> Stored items
·····
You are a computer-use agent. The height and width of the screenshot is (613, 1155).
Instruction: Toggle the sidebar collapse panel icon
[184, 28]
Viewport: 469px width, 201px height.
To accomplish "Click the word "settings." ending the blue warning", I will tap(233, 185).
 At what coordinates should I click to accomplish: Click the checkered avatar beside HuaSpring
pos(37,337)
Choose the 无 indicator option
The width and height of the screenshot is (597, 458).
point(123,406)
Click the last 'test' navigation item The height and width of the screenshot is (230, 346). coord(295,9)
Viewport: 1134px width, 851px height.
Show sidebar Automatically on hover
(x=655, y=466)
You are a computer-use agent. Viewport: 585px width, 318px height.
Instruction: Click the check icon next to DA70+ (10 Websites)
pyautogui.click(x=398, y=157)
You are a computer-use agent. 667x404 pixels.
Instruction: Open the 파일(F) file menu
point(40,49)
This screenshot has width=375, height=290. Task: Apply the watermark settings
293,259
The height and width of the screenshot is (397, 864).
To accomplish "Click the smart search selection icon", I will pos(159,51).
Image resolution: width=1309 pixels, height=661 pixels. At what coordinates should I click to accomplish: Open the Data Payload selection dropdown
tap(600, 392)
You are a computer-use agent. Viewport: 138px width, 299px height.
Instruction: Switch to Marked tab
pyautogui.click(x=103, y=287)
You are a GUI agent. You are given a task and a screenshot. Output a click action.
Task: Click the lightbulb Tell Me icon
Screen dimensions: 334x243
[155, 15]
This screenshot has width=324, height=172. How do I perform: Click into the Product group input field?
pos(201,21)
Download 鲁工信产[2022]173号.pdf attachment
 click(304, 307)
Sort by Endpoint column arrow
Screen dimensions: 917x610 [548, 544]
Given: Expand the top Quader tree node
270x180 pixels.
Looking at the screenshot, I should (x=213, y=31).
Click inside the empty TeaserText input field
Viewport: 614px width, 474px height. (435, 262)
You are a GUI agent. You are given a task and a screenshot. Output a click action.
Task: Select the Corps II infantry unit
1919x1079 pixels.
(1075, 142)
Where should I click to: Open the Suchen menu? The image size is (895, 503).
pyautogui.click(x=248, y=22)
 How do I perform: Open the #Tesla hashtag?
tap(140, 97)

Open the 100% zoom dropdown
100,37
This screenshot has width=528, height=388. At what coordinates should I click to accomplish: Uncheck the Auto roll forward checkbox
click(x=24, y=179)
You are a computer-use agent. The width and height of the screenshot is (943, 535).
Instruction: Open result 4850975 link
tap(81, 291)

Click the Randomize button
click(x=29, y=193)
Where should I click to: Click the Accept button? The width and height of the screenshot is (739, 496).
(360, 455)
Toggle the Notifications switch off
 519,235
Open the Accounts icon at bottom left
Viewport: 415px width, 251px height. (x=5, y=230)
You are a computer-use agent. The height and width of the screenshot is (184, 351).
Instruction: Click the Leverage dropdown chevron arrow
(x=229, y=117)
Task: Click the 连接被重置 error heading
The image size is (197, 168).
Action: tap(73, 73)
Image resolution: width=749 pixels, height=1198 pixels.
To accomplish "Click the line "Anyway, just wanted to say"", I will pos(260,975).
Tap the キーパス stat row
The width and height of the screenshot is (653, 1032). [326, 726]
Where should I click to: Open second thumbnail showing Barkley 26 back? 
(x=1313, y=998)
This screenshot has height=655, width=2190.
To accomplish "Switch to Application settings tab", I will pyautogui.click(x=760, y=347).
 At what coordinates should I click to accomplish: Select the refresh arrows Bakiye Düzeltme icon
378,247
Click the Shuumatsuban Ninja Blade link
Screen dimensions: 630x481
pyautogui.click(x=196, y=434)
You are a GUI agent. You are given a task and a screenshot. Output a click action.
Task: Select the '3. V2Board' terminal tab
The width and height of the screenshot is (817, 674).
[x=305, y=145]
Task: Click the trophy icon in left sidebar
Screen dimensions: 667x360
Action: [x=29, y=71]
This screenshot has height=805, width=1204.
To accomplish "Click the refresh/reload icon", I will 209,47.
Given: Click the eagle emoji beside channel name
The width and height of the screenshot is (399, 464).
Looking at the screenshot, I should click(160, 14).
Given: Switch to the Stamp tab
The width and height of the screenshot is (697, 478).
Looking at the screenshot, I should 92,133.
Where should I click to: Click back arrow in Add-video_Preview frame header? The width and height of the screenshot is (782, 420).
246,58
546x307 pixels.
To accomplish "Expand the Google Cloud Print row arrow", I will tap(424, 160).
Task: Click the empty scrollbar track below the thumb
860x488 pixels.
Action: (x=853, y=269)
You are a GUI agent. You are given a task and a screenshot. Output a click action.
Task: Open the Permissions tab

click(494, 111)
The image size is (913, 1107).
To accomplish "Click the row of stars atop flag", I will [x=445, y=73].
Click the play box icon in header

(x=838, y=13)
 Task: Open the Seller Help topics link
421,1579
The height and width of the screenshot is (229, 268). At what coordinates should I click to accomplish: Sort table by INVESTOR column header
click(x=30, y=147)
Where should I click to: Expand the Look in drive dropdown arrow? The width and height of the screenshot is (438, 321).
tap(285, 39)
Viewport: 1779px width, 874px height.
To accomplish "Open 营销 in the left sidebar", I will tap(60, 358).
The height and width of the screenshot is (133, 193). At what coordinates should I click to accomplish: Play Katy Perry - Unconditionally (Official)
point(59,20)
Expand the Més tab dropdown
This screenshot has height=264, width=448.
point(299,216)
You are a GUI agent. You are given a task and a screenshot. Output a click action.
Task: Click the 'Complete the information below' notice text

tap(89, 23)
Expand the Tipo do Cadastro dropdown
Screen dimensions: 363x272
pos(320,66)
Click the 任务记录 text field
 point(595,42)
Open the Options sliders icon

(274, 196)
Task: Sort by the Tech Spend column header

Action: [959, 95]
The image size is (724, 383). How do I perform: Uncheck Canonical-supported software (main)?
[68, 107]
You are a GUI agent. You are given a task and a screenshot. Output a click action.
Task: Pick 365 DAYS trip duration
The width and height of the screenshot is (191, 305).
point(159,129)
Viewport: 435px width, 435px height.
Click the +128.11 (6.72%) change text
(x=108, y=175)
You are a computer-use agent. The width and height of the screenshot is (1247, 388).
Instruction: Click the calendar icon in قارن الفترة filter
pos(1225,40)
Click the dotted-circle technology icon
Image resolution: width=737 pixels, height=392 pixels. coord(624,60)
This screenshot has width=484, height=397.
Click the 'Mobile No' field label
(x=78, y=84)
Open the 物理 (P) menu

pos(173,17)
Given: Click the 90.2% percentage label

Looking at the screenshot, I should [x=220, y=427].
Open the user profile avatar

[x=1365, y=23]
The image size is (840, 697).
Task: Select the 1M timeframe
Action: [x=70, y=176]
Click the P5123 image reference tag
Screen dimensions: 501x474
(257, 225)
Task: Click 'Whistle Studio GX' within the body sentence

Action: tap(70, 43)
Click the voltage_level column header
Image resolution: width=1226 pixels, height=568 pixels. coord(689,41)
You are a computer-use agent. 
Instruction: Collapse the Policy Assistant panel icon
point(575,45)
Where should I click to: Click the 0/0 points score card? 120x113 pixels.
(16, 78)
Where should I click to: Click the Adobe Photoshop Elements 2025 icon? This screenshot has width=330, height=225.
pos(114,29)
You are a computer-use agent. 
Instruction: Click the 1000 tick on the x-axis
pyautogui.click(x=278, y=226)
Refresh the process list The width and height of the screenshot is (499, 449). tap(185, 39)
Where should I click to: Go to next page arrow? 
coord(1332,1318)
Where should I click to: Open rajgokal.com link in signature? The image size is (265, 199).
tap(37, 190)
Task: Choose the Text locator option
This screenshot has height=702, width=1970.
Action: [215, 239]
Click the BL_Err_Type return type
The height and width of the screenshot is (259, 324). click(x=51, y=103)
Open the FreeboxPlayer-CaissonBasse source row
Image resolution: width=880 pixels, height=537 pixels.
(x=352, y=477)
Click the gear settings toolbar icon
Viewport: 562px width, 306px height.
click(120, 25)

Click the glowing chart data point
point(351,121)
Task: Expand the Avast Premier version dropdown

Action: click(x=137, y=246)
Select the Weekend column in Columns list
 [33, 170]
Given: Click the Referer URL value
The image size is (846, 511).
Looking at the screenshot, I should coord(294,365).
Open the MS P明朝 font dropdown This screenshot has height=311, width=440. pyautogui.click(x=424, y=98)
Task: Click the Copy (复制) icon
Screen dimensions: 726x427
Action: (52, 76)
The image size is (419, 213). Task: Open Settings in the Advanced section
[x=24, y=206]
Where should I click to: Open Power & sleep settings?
·····
> What is being asked
Starting at the line that contains "Where should I click to: Click the 0/0", copy each line through the last one in the records, exactly, and output nothing else.

> Reply
Where should I click to: Click the 0/0 points score card? 120x113 pixels.
(16, 78)
Where should I click to: Click the Adobe Photoshop Elements 2025 icon? This screenshot has width=330, height=225.
pos(114,29)
You are a computer-use agent. 
Instruction: Click the 1000 tick on the x-axis
pyautogui.click(x=278, y=226)
Refresh the process list The width and height of the screenshot is (499, 449). tap(185, 39)
Where should I click to: Go to next page arrow? 
coord(1332,1318)
Where should I click to: Open rajgokal.com link in signature? The image size is (265, 199).
tap(37, 190)
Task: Choose the Text locator option
This screenshot has height=702, width=1970.
Action: [215, 239]
Click the BL_Err_Type return type
The height and width of the screenshot is (259, 324). click(x=51, y=103)
Open the FreeboxPlayer-CaissonBasse source row
Image resolution: width=880 pixels, height=537 pixels.
(x=352, y=477)
Click the gear settings toolbar icon
Viewport: 562px width, 306px height.
click(120, 25)

Click the glowing chart data point
point(351,121)
Task: Expand the Avast Premier version dropdown

Action: click(x=137, y=246)
Select the Weekend column in Columns list
 [33, 170]
Given: Click the Referer URL value
The image size is (846, 511).
Looking at the screenshot, I should coord(294,365).
Open the MS P明朝 font dropdown This screenshot has height=311, width=440. pyautogui.click(x=424, y=98)
Task: Click the Copy (复制) icon
Screen dimensions: 726x427
Action: (52, 76)
The image size is (419, 213). Task: Open Settings in the Advanced section
[x=24, y=206]
Where should I click to: Open Power & sleep settings?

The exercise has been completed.